Все это приводит нас обратно к Солнцу. Какова доля ответственности этой “слегка изменчивой звезды”?Грубо усредняя, его лучи доносят примерно 288 Вт на квадратный метр земной поверхности – энергия, излучаемая тремя лампами накаливания нормального размера. Солнце сейчас на 15 % больше, чем было 4,5 млрд лет назад, и, таким образом, излучает на 25 % больше тепла. Но имеется так называемый парадокс слабого молодого Солнца – поверхность Земли была теплее в начале ее жизни, когда атмосфера состояла преимущественно из двуокиси углерода и воды. Сегодняшнее глобальное “затемнение” вызвано различными загрязнителями, которые препятствуют энергии либо отражая излучение, либо конденсируя больше влаги в воздухе, что способствует возникновению более плотных, темных и заслоняющих свет облаков.
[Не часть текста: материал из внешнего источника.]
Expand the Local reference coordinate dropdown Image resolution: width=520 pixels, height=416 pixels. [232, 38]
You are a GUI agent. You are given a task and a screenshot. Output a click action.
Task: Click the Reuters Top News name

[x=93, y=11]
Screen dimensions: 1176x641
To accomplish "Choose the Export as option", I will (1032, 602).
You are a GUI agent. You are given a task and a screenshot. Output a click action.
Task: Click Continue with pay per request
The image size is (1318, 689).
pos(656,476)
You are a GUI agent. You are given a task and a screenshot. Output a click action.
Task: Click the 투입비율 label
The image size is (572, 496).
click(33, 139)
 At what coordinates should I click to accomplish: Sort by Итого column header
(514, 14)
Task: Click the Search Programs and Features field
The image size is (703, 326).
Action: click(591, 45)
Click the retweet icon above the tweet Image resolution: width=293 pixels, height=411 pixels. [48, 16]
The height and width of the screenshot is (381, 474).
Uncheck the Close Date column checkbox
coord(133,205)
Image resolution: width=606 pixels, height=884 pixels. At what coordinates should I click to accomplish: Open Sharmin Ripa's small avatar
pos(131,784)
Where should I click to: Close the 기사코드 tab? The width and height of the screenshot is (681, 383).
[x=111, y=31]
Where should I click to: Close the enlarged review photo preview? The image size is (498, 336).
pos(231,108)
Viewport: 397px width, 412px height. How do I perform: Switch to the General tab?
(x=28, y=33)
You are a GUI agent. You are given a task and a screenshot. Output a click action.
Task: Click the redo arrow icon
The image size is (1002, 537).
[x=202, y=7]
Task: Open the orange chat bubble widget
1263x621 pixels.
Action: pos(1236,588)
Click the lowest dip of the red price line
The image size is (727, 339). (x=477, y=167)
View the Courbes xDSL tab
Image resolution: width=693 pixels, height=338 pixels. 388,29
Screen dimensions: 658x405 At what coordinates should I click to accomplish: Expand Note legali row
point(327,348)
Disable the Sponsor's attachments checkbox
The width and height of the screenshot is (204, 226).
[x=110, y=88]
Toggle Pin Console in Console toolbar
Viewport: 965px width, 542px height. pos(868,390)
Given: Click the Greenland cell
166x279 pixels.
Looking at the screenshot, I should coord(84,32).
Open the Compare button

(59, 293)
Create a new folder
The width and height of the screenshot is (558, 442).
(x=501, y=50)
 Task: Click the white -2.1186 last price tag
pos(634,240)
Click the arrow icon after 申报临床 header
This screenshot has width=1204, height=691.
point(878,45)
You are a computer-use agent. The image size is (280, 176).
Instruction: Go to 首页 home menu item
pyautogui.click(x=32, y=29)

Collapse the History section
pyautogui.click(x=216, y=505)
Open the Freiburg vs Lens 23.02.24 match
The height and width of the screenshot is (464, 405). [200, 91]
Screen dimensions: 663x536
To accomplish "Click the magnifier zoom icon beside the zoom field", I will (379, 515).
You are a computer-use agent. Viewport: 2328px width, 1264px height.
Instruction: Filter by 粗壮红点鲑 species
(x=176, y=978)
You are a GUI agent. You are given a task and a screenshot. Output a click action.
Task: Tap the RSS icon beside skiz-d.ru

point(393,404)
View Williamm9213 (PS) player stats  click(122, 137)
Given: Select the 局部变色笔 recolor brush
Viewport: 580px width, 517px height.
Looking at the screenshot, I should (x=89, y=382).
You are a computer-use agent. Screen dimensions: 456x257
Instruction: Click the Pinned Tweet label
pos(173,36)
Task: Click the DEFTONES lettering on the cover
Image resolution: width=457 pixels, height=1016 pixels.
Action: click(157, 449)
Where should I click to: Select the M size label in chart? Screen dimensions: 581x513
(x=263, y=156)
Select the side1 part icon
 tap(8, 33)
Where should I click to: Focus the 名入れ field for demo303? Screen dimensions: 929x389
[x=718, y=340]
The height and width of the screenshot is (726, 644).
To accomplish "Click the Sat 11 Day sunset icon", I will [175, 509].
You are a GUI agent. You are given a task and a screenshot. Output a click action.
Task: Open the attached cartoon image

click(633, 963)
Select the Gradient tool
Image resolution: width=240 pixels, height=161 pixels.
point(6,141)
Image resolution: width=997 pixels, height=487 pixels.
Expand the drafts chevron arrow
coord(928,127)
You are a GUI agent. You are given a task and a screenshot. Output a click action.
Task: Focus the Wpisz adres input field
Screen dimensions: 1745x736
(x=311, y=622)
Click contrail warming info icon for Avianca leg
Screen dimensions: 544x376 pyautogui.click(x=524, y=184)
Примерно с 1960-х до начала 1990-х средний объем солнечного света, достигающего земной поверхности, уменьшился на целых 10 % (как по продолжительности, так и по силе). В таких регионах, как Азия, Соединенные Штаты и Европа, падение было даже сильнее: солнечное освещение в Гонгконге уменьшилось на 37 % . Это касается всего, не только городов. Этот эффект усугубляется в том числе и воздушными перевозками: когда коммерческий трафик был остановлен на пару дней после теракта 11 сентября 2011 года, перепад местной температуры между днем и ночью увеличился на несколько градусов благодаря отсутствию реактивных следов, которые обычно днем поглощают солнечный свет, а ночью действуют как одеяло (снова эта метафора). Впечатление складывается такое, что Солнце никаким образом не отвечает за глобальное потепление – “наука высказалась”, как сформулировал Эл Гор.
Я также готов был признать отсутствие роли Солнца, но затем услышал о Пирсе Корбине, климатологе, специализирующемся в тридцатидневном, сорокапятидневном и годовом прогнозе погоды. Корбин является владельцем и директором компании Weather Action и непримиримым противником Британского метеорологического офиса, на который он нападает без передышки за то, что тот пляшет под дудку тех, кто ошибочно полагает, будто мировое потепление происходит исключительно из-за парниковых газов. Метофис с радостью заставил бы его заткнуться или даже исчезнуть вовсе, но они не могут представить его просто свихнувшимся чудаком – слишком часто, к их вящему смущению, его предсказания оказываются куда точнее их собственных.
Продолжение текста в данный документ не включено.